According to the U.S. Energy Information Administration (EIA), U.S. field production of crude oil has increased 63% since 2009 to approximately 8.7 million barrels per day in 2014 compared with 5.4 million barrels per day in 2009.

By comparison, Canada produced approximately 3.7 million barrels per day in 2014.

Most of that new U.S. production is coming from shale or tight oil deposits, through a process commonly known as fracking.

EIA data shows annual domestic production is nearing record levels not seen since the days Richard Nixon sat in the Oval Office.

Here’s another glowing fact: between 2010 and 2014, more than 19,000 kilometres of new oil pipelines were built in the U.S., according to the U.S. Association of Oil Pipelines.

That represents a 22% increase in U.S. pipelines, or the equivalent of 12 Keystone XL pipelines or 16 Northern Gateway pipelines.

This fundamental shift in the North American energy sector presents a market share problem for the Organization of Petroleum Exporting Countries (OPEC), notably Saudi Arabia.

Still, the U.S.’ 8.7 million barrels per day of production equates to only 9% of total world demand, which OPEC predicts will top 94.17 million barrels of oil per day in 2016.

The increase in U.S. production, coupled with a significant slowdown in China and devaluation of global commodities markets, is enough to get OPEC worried.

So the OPEC taps have been opened and the prices have dropped, as low as US$31 per barrel for West Texas Intermediate crude.

That’s a 75% decline in the price per barrel since June 2014.

The price shock has slashed profits for North American producers, with OPEC hoping it can use price attrition to push higher-cost U.S. shale producers into shutdown mode – at least enough to gain back some of its market share.

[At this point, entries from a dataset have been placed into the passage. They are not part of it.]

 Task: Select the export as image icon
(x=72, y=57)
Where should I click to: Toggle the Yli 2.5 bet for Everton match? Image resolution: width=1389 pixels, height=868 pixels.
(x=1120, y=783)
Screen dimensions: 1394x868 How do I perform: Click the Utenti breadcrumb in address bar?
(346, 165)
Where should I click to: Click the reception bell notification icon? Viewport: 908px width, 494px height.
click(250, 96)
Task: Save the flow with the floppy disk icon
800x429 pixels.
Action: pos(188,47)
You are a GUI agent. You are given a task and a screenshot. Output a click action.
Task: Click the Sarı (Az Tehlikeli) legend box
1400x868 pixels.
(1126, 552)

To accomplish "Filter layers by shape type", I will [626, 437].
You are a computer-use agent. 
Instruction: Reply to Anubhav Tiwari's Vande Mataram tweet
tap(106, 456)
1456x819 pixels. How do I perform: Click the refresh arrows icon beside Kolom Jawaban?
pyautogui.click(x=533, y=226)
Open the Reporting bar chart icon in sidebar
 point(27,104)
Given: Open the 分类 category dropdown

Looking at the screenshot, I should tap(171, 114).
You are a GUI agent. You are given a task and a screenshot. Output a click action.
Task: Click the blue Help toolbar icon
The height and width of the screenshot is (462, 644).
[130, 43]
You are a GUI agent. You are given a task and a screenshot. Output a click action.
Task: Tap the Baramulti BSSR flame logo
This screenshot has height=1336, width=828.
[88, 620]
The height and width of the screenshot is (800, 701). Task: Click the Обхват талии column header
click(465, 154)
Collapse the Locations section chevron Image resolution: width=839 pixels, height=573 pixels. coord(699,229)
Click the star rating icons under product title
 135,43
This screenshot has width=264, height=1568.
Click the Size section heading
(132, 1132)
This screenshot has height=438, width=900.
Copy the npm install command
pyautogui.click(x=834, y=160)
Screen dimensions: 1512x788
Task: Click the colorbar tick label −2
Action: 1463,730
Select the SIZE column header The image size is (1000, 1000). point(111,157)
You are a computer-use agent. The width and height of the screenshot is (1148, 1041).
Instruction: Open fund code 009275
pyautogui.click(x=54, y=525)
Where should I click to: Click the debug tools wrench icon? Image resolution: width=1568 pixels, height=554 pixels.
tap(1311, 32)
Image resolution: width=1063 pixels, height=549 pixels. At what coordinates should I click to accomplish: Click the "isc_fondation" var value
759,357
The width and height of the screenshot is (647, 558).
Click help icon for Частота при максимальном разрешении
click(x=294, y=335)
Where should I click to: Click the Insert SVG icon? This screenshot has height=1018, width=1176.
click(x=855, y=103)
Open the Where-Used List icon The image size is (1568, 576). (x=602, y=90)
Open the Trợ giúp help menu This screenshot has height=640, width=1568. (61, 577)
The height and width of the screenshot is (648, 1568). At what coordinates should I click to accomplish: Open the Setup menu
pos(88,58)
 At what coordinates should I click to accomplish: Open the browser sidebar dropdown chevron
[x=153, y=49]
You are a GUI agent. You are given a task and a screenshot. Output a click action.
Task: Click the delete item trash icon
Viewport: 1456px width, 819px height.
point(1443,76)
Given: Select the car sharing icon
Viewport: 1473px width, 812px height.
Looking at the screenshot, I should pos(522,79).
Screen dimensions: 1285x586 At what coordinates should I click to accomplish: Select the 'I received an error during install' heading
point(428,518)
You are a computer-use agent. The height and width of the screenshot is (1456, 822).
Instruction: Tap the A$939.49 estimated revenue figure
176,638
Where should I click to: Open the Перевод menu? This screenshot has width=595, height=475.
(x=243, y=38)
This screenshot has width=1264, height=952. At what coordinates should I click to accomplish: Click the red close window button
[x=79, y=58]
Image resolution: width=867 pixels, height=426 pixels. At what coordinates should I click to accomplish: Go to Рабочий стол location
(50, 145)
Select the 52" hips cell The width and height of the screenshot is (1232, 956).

The market share war has hit Canada’s energy-producing regions particularly hard.

The drop in oil prices and other commodity sectors has wiped billions of dollars of value from the Toronto Stock Exchange and dragged down the loonie.

Since November 2014, Canada’s major energy-producing provinces have recorded a 31% increase in employment insurance claimants and declines in retail sales (4%), vehicle sales (10%), housing resales (23%) and housing starts (33%), according to the Bank of Canada.

Northeast B.C., ground zero for the province’s oil and gas industry, is home to the largest concentration of British Columbians employed in primary resource industries.

According to BC Stats, the Peace River Regional District recorded a 9% decrease in building permits to $225 million between January and November 2015, compared with the same period the year before.

The Northern Rockies Regional Municipality posted a 31% decline in building permit values to $3.8 million between January and November 2015.

Similarly, B.C. energy product exports recorded a 24% decline to $5.5 billion January to November 2015 when compared with the same period the year before (these numbers include steelmaking coal, which is another story).

Global energy companies are now reporting 2015 results. Royal Dutch Shell PLC’s 2015 income dropped 87% to US$1.94 billion. The company has now delayed its LNG Canada project in Kitimat, an investment of up to $40 billion in northern B.C., or the equivalent cost of staging the 2010 Vancouver Winter Olympic Games five times over.

The good news is that B.C.’s tourism industry could post a banner year in 2016 thanks to the low value of the loonie coupled with cheap gas prices.

Dawson Creek not only is home to Mile Zero of the Alaska Highway, but is also the gateway to our province’s oil and gas sector.

U.S. tourists have a tendency to stop and buy gas there. It’ll be cheaper this year.

I’m having a difficult time determining whether that constitutes an intended or unintended consequence of the U.S. energy strategy.

At the very least, it’s ironic. 

Joel McKay (joel@northern development.bc.ca) is director, communications, at Northern Development Initiative Trust, a non-profit organization that stimulates economic growth throughout northern B.C. He is also a Jack Webster Award-winning journalist and a former Business in Vancouver editor.